Разве не зависит все на свете от нашей интерпретации царящего вокруг нас молчания? (с)

 

Л. Даррелл

 

Первые.

 

 

Принесли в течение пары минут. Доливалось густо и пену нужно было выдерживать сверху так, чтобы равномерно оседала по краям бокала. Потом пить черный и густой, как сироп от кашля с ароматом бочек. Посмотрел на сидящих вокруг: слева надменный патлатый подросток напыщенно повествовал о своем корпусе соплеменникам по столу. Справа престарелые и приблудившие заблуды мира, обсуждали тех, с кем работали в молодости.

Она вернулась за стол и поставила новое пиво на дощечку. Переглянулись, зачем-то улыбнулись и постарались отпить одновременно, чтобы поставить стакан как можно позже.

– Не думала, что ещё ходишь. Да я сама не ходила, тем более сюда, к деревянным доскам.

– Такая прозаичная стала, – он улыбнулся и это было искренне.

– А ты не прозаичный стал? – она тоже улыбалась, но оба знали зачем.

– Куда уж мне, тебя не думал увидеть. Я вообще не думаю увидеть здесь тех, чьи сети минуту назад выдавали фотографии из другого города.

– Да уж неделю.

– Проклятый город, на трех квадратах пересечься невыносимо. Я тебя заметил только потому, что ты в пальто своем. Это кремовый или белый?

– Белый.

– В белом, да. Выглядит он как кремовый, я и смотрю, что в белом, тьфу, кремовом. Ещё и сигареты там покупала, – откинулся на спинку сидения и улыбнулся стене, – кто знал, что опять будем сигареты покупать в этой стеклянной подсобке.

 – Предполагала, – взгляд отводила на патлатых, но они ей не ответили – и только подумала, что отец раньше муштровал, а вчера курю на балконе, курю в комнате, он подошел, сел - он ко мне приезжал, - сам закурил и улыбается. Ей богу. Я ещё как дура сидела и неприятно так, я всегда кидала в нашу с тобой форточку, а теперь курю с ним. Вид с балкона вспоминала, сейчас смотрю на эти дома и смеюсь.
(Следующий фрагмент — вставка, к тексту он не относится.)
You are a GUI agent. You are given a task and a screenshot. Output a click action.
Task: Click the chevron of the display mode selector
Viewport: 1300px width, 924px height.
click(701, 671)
–И не херово тебе на контрастах впитывать умирающий союз?

­– Абсолютно нет. Знаешь же, что я, например, ненавижу Москоу-Сити и прочее. Я больше по Питеру, но, оказалось, что не так он любит искусство и безымянные картины.

– Ты долго пробовала?

– Всего около трех. Трех месяцев. Денег уходила такая туча, и нужно было либо дальше вола тянуть, либо сразу брать билеты и выставиться там, куда до этого предложили. Я ещё такая дура, мне мать сразу сказала, что только Москва, я плевалась сидела - не хочу, да и куда теперь Москву? Хотя, просто хотела отсюда уехать, – поняла, что говорила быстро, но править времени уже не было.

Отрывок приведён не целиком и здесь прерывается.